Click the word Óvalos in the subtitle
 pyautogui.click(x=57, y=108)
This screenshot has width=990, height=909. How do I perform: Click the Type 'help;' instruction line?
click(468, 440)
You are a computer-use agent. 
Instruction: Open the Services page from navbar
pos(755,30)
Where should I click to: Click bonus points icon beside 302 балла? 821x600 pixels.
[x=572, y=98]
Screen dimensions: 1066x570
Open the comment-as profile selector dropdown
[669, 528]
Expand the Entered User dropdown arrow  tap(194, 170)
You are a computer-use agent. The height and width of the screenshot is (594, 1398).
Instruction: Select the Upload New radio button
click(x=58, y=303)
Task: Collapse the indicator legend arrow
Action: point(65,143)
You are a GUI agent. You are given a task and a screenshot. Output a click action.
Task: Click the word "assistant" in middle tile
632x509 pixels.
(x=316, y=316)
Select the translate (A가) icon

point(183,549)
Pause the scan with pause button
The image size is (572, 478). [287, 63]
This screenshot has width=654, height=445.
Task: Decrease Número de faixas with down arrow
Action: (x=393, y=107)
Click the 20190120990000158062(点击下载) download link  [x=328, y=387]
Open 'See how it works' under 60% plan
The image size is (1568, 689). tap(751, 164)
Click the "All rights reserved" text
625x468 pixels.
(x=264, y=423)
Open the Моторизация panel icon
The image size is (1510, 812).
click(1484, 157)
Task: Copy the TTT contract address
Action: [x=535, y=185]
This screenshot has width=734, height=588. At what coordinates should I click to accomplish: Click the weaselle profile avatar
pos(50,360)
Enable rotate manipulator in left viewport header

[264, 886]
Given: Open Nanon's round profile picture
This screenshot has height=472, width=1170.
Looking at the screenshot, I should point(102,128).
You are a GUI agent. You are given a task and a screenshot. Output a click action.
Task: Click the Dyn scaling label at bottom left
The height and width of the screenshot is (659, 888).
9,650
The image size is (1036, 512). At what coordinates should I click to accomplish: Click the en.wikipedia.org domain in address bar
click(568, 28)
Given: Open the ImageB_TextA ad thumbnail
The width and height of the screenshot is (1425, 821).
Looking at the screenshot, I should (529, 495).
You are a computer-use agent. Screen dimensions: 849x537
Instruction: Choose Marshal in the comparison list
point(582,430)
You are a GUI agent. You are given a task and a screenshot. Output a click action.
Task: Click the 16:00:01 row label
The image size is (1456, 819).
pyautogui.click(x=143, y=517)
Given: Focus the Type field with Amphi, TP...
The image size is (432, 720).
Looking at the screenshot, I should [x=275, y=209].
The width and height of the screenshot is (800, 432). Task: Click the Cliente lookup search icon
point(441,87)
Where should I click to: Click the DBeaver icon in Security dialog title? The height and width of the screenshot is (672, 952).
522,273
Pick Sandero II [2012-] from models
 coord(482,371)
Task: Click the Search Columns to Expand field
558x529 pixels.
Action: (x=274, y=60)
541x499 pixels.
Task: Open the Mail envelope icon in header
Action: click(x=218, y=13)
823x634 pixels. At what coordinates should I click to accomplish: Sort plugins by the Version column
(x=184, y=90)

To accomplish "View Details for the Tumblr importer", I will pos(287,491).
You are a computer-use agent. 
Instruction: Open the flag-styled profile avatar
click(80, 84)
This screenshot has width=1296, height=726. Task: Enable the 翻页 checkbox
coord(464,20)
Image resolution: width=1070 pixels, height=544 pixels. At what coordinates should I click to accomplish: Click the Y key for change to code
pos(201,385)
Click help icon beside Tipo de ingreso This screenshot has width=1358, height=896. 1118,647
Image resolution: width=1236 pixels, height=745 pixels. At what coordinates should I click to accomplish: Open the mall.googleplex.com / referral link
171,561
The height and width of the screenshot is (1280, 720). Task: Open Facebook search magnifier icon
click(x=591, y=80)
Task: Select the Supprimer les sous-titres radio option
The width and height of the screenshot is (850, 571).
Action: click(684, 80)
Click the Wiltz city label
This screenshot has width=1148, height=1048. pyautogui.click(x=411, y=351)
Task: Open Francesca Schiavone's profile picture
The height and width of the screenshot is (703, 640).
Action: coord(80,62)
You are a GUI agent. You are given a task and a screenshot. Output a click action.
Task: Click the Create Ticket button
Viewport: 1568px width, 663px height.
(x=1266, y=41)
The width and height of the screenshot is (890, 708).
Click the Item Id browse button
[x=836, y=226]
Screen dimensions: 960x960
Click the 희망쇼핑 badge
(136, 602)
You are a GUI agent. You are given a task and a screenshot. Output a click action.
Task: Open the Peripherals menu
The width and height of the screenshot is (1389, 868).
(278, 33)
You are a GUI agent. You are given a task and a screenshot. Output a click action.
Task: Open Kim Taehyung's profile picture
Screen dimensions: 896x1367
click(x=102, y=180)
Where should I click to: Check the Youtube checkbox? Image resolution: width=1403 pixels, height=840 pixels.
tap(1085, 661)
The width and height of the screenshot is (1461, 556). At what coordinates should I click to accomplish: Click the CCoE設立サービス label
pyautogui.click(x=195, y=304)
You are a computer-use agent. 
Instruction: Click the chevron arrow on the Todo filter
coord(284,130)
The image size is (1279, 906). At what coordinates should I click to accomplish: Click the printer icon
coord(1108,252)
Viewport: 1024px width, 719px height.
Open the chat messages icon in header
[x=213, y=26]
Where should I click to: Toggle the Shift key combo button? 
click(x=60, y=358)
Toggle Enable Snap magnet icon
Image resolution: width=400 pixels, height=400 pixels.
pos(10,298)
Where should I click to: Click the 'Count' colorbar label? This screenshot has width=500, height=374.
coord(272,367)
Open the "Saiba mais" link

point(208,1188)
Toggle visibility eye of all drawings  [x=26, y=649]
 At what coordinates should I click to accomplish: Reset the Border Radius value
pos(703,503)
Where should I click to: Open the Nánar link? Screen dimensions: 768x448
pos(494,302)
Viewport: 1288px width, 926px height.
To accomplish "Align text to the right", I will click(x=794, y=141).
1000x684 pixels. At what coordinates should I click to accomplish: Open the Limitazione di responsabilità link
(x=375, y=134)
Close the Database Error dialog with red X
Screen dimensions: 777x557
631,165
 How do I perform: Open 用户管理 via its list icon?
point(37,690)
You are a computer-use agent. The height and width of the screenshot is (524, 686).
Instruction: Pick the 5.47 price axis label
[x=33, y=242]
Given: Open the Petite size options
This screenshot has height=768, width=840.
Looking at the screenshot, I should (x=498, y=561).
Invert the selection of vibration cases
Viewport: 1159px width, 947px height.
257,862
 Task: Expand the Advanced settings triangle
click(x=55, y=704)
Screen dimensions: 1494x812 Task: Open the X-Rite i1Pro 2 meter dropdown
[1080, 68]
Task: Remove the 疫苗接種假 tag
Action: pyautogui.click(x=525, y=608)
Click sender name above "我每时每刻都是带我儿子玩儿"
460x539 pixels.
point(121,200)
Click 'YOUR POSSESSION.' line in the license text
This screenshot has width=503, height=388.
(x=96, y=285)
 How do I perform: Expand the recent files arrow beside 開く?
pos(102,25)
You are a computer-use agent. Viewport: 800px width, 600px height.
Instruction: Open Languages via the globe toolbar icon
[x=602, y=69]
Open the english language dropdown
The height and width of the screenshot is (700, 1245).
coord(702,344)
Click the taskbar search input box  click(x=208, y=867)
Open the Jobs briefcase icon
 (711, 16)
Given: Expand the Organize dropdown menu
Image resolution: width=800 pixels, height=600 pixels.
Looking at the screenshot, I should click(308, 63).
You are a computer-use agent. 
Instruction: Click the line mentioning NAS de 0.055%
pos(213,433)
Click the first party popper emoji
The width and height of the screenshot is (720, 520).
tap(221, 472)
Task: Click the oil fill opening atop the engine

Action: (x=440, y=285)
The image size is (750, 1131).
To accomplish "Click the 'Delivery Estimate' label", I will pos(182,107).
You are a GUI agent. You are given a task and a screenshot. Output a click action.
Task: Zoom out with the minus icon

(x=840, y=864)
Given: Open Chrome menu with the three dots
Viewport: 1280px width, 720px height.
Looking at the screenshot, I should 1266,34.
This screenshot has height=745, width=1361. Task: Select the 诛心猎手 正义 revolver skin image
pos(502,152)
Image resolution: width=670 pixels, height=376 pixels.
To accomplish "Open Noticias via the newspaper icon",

********************

All lines from the first line of the listing above through the line containing "Given: Open the ImageB_TextA ad thumbnail" are to be retyped exactly. Leave out any other line.

Click the word Óvalos in the subtitle
 pyautogui.click(x=57, y=108)
This screenshot has width=990, height=909. How do I perform: Click the Type 'help;' instruction line?
click(468, 440)
You are a computer-use agent. 
Instruction: Open the Services page from navbar
pos(755,30)
Where should I click to: Click bonus points icon beside 302 балла? 821x600 pixels.
[x=572, y=98]
Screen dimensions: 1066x570
Open the comment-as profile selector dropdown
[669, 528]
Expand the Entered User dropdown arrow  tap(194, 170)
You are a computer-use agent. The height and width of the screenshot is (594, 1398).
Instruction: Select the Upload New radio button
click(x=58, y=303)
Task: Collapse the indicator legend arrow
Action: point(65,143)
You are a GUI agent. You are given a task and a screenshot. Output a click action.
Task: Click the word "assistant" in middle tile
632x509 pixels.
(x=316, y=316)
Select the translate (A가) icon

point(183,549)
Pause the scan with pause button
The image size is (572, 478). [287, 63]
This screenshot has width=654, height=445.
Task: Decrease Número de faixas with down arrow
Action: (x=393, y=107)
Click the 20190120990000158062(点击下载) download link  [x=328, y=387]
Open 'See how it works' under 60% plan
The image size is (1568, 689). tap(751, 164)
Click the "All rights reserved" text
625x468 pixels.
(x=264, y=423)
Open the Моторизация panel icon
The image size is (1510, 812).
click(1484, 157)
Task: Copy the TTT contract address
Action: [x=535, y=185]
This screenshot has width=734, height=588. At what coordinates should I click to accomplish: Click the weaselle profile avatar
pos(50,360)
Enable rotate manipulator in left viewport header

[264, 886]
Given: Open Nanon's round profile picture
This screenshot has height=472, width=1170.
Looking at the screenshot, I should point(102,128).
You are a GUI agent. You are given a task and a screenshot. Output a click action.
Task: Click the Dyn scaling label at bottom left
The height and width of the screenshot is (659, 888).
9,650
The image size is (1036, 512). At what coordinates should I click to accomplish: Click the en.wikipedia.org domain in address bar
click(568, 28)
Given: Open the ImageB_TextA ad thumbnail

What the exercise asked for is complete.